Chi era don Giuseppe Diana, perché è stato ucciso e da chi? La sua storia ha ispirato la famosa fiction Rai dal titolo “Per amore del mio popolo” e nel corso dell’ultima Giornata della memoria e dell’impegno nel ricordo delle vittime della mafia è stata citata dal presidente Sergio Mattarella come esempio di coraggio.

Chi era don Giuseppe Diana

Nato a Casal di Principe, nel Casertano, il 4 luglio 1958, Giuseppe Diana, per tutti “Peppe o Peppino” fu ordinato sacerdote nel marzo 1982. Nel 1989 divenne il parroco della Chiesa di San Nicola di Bari del suo paese d’origine. Lì fu ucciso la mattina del 19 marzo del 1994, giorno del suo onomastico.

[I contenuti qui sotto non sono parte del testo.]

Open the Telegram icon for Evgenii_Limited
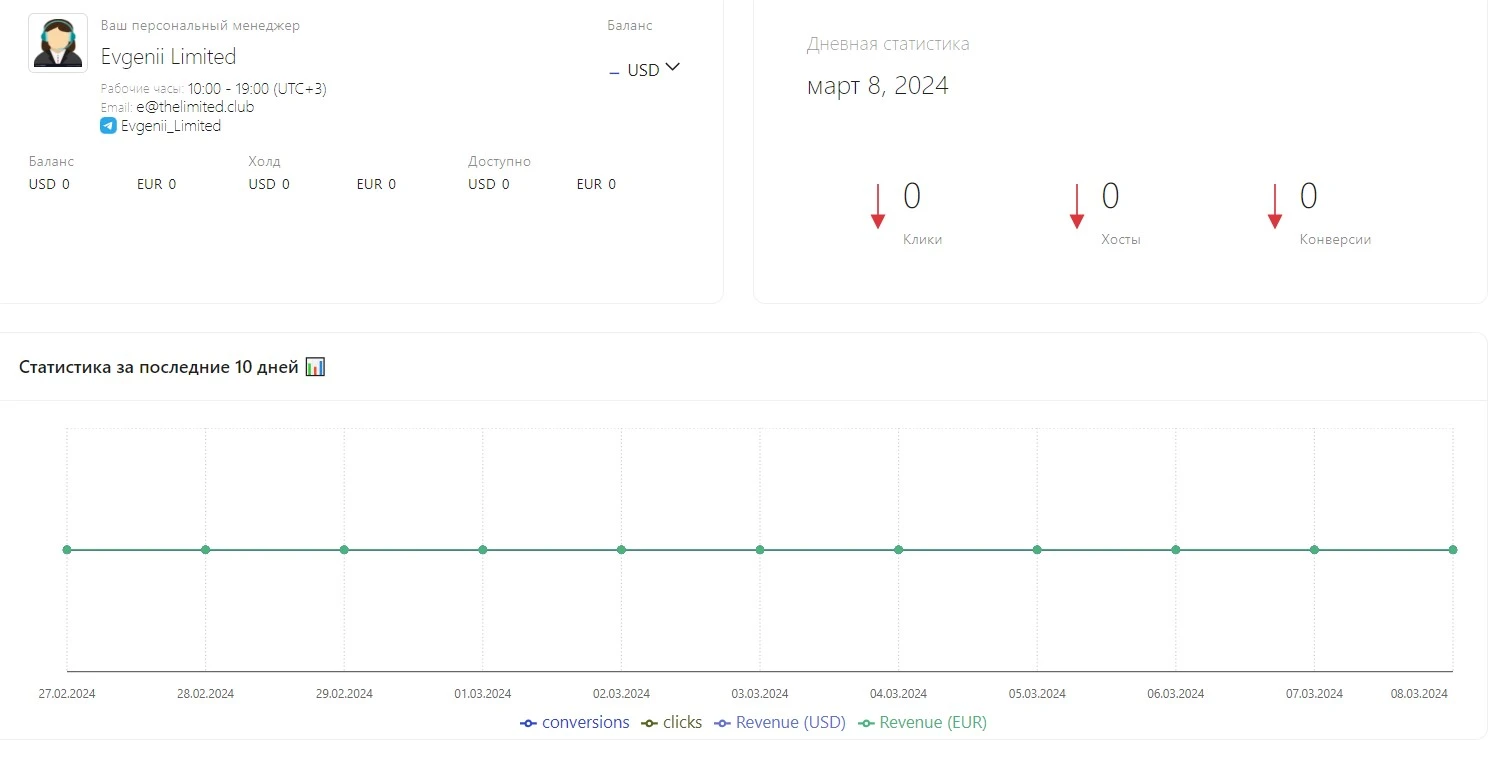 [x=108, y=126]
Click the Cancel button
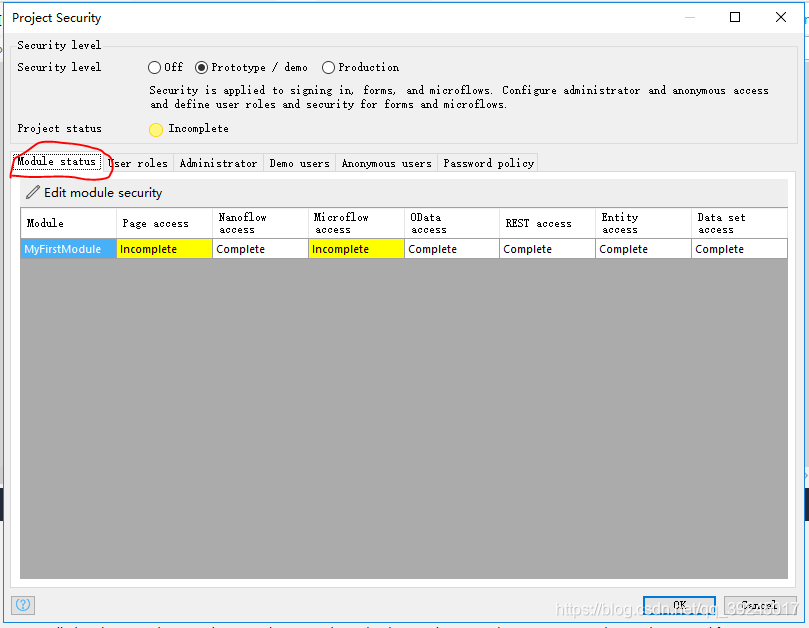The width and height of the screenshot is (809, 628). pyautogui.click(x=758, y=605)
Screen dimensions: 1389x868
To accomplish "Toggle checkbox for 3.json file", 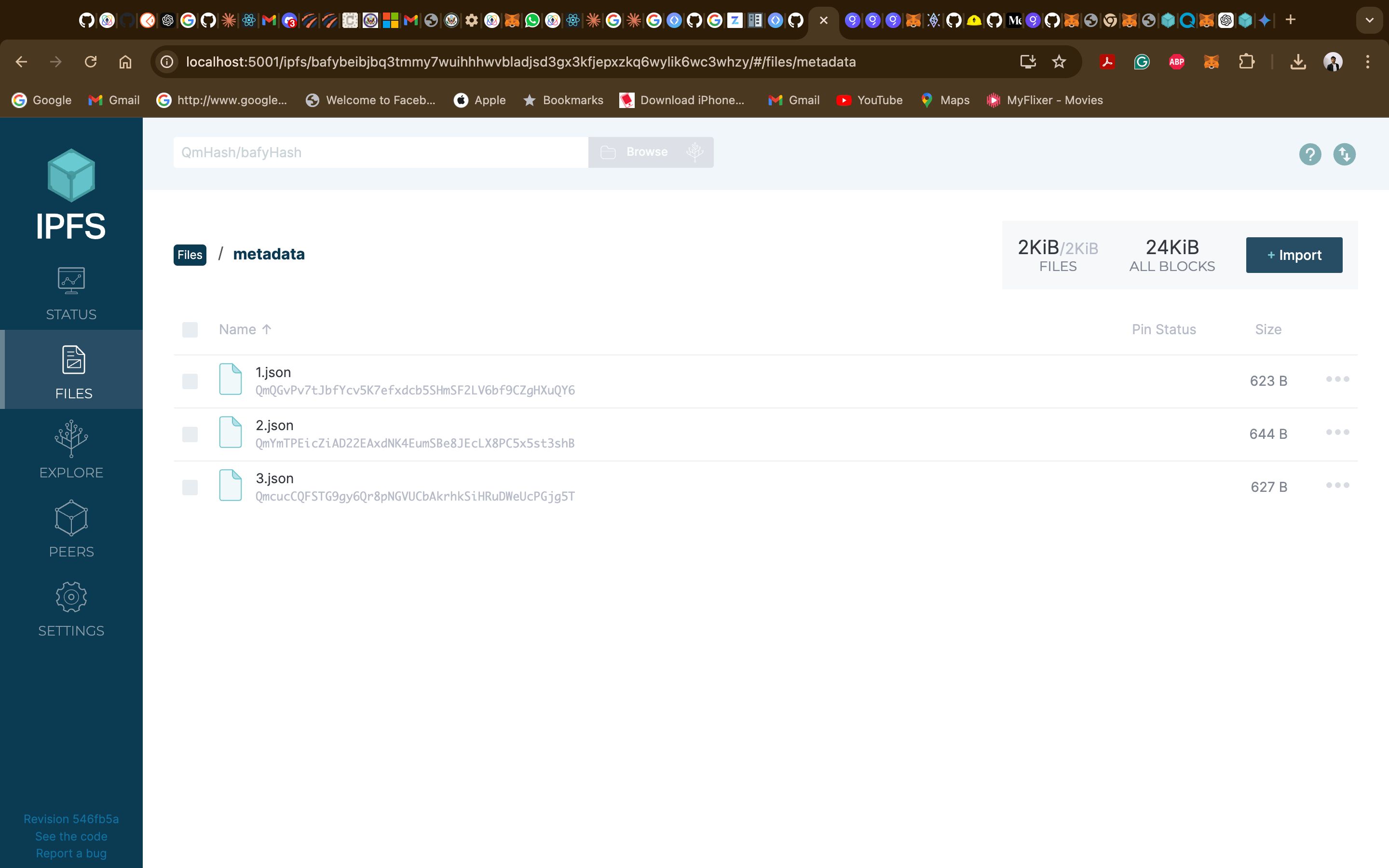I will pos(190,487).
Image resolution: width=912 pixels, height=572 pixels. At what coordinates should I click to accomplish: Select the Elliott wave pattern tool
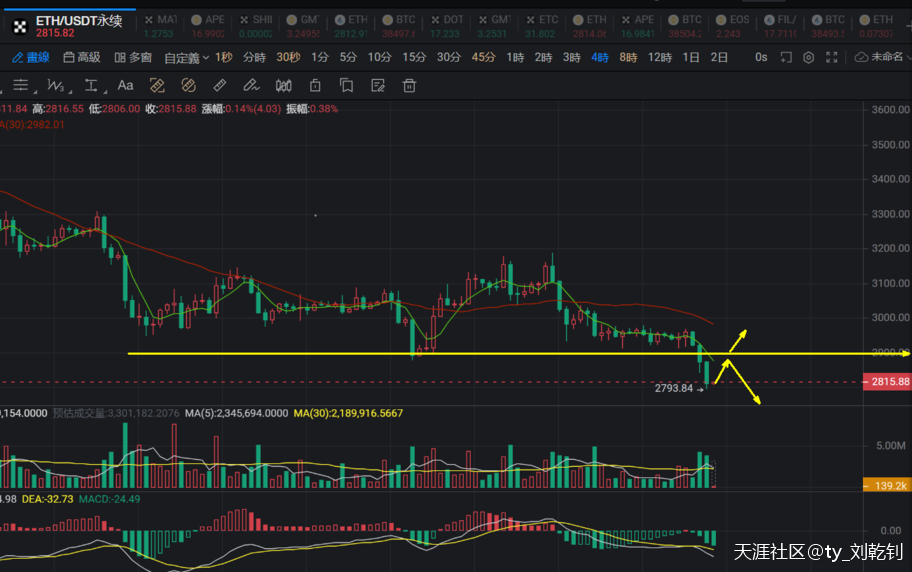(56, 86)
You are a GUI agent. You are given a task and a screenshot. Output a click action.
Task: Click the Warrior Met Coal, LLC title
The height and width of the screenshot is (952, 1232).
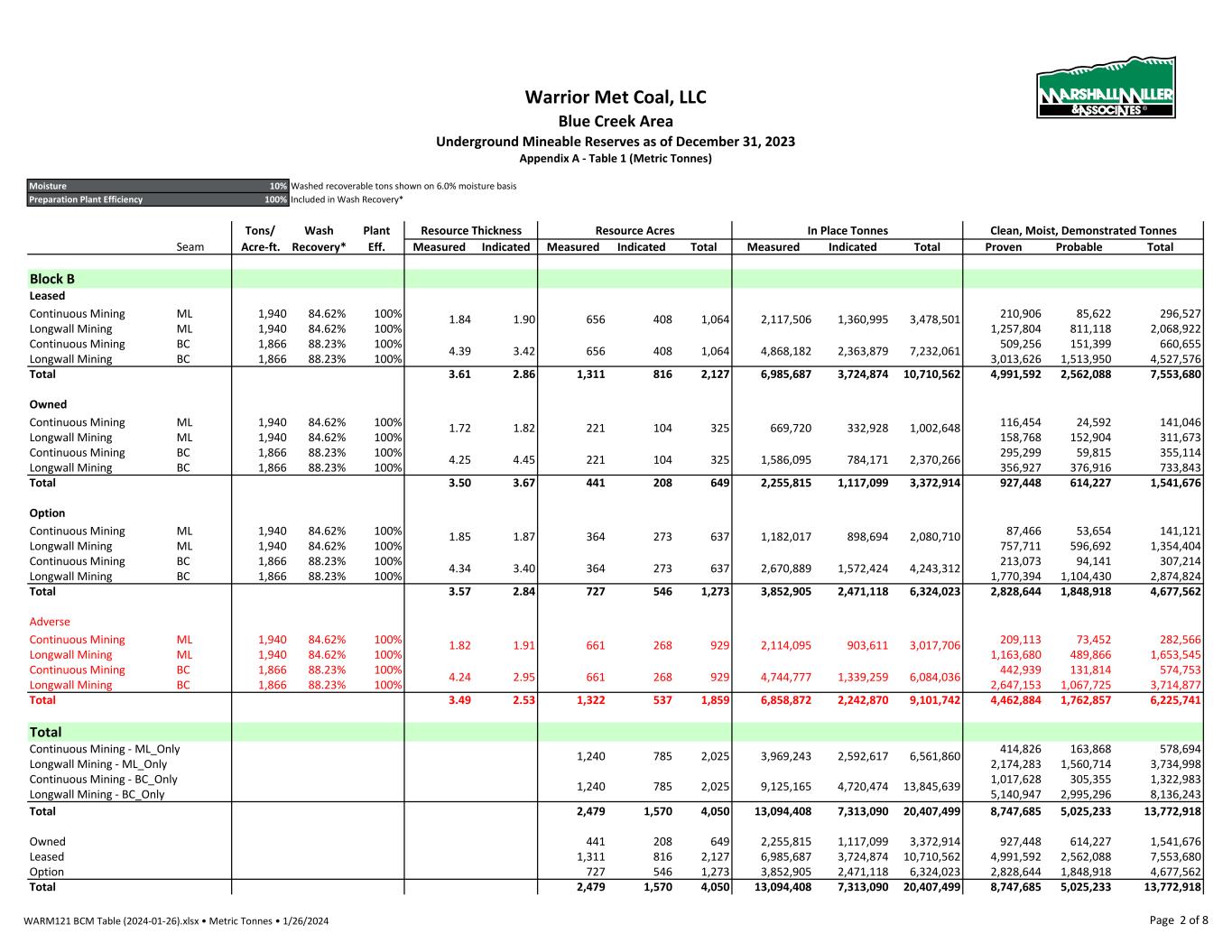pos(615,97)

Dall’altare, oltre a predicare il Vangelo, aveva iniziato a condannare apertamente il clan camorristico dei Casalesi, che sul territorio, grazie alla figura di Francesco Schiavone, detto “Sandokan”, era riuscito in quegli anni ad infiltrarsi nei settori nevralgici dell’economia e della politica locali.

Non si trattava di sole parole: don Diana parlava con la gente, con i giovani soprattutto, invitandoli a non tacere, a ribellarsi, ma era anche attivo e aiutava i poveri, gli immigrati, perché aveva capito che “dove c’è mancanza di regole e di diritto” si afferma la sopraffazione. Si appellava ai mafiosi chiedendo loro di farsi da parte, li invitava a pentirsi, a cambiare strada.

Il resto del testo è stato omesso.